Although a part time job as a countryside ranger, Swift Conservation Consultant and Scottish Dragonfly Officer may seem like full time work Daniele decided that this was her time!
“You know that old saying about changes opening a window of opportunity? I embraced that. I started Perthshire Wildlife last April and I’m gradually growing it so that next spring I can do more guided walks and launch the day tours. I can’t wait!”
This year there have been walks in the Bluebells Woods, Beaver walks, Bat walks and outings to spot deer in their natural habitat. Next year she plans to do minibus Day Tours to some of Perthshire’s nature hot spots. Imagine a day spent spotting deer, looking at wild orchids, red grouse, black grouse, redkites and, if you’re really lucky, Sea Eagles.
“I had to sit my mini bus license which is why it couldn’t happen this year. I’ve been so busy with the swifts and dragonflies it was impossible to fit it all in.”
Side note… How much do you love that she has learned to drive a minibus in order to make this happen?!
“I think it’s really important that kids get out into the country and explore. My childhood was idyllic and I can’t help but feel that kids nowadays seem to be chained to computers and game stations. I’ve been reading research that says this generation is becoming detached from nature and that saddens me. If you don’t know about this stuff how can you care for it? We need to do something that engages kids in a way they’ll enjoy and makes learning fun.”
“Studies have shown that greenspaces and the outdoors can aid mental health issues. I can’t help but see the obvious link here. Of course it does – fresh air, connecting with nature. What’s not to love? It destresses everyone I know!”
There is a real sense of duty burning at Daniele and a genuine wish to share her love of nature and wildlife with everyone around her. She takes me with her on this journey and my imagination is fired up no end (to whit, there will be a kids’ Perthshire Nature Column starting very soon on Small City, Big Personality!)
I want to know her favourite experience – out of all of these amazing connections she has had with nature and from all of her life’s major milestones what is her standout moment.
“It’s a tough one. But probably seeing beavers in the wildl in Scotland for the first time. The official release of beavers was over in Knapdale in Argyll but at the same time some escaped from private collections in Perthshire and they have been breeding and living on the Ericht ever since. These are the beavers I take my walks to see. Its breathtaking.”
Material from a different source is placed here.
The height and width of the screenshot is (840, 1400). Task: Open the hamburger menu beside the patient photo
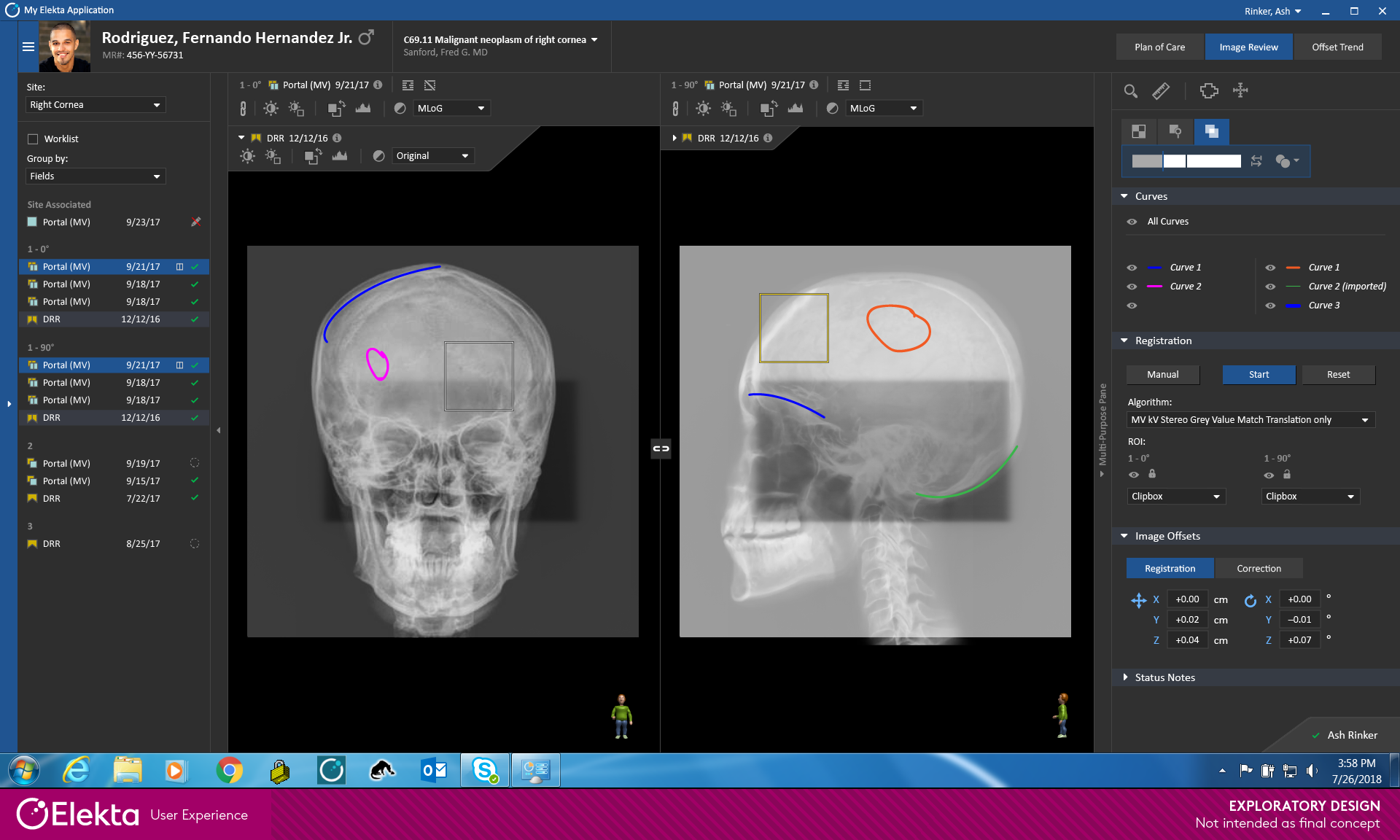click(x=28, y=47)
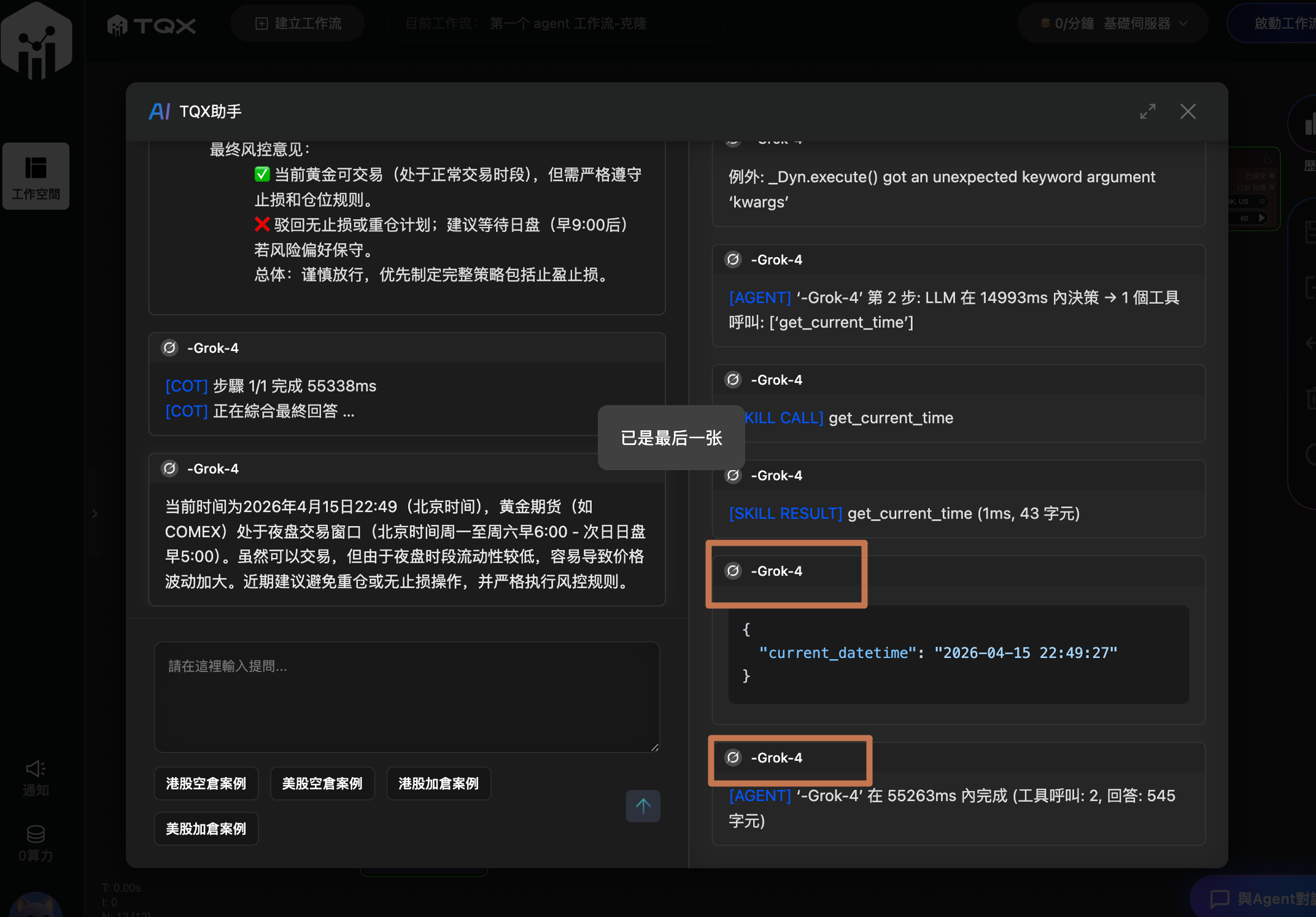The height and width of the screenshot is (917, 1316).
Task: Open the 基礎伺服器 dropdown
Action: (x=1137, y=23)
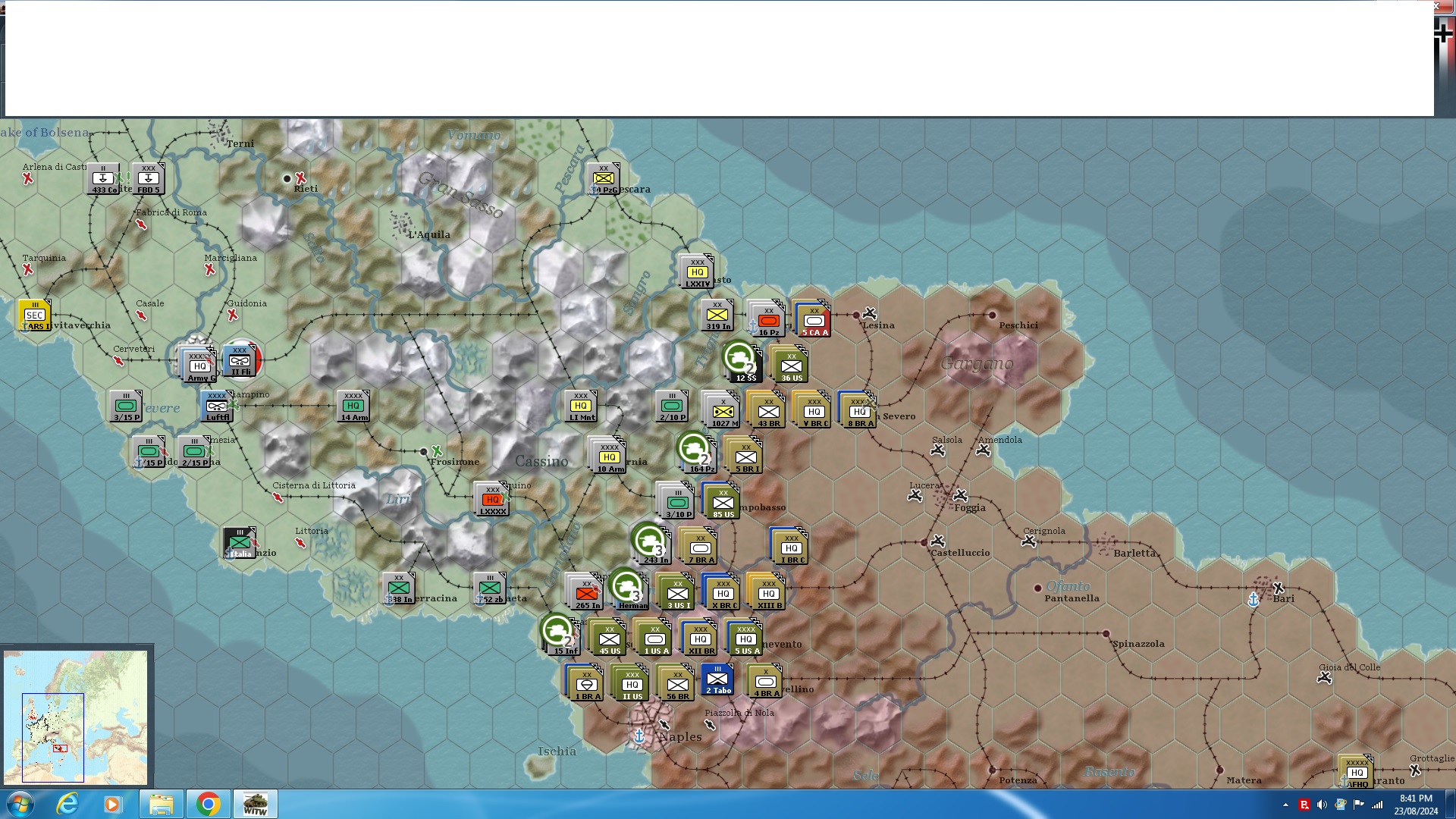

Today she has one dog and five rats. Lemony Snicketts is her most recent addition rescued from the streets of Blairgowrie! “The really nice guy at Something Special Flowers called it in. There are two in the rescue centre at pets for home right now…. I’m trying to resist but they’ve been there two weeks already. That rat number could seven by the time I see you on Saturday!”
Daniele is 43. Her life is wrapped front-to-back and back-to-front in nature. She is as infectious as a small child. And she knows the way to the Bat Cave.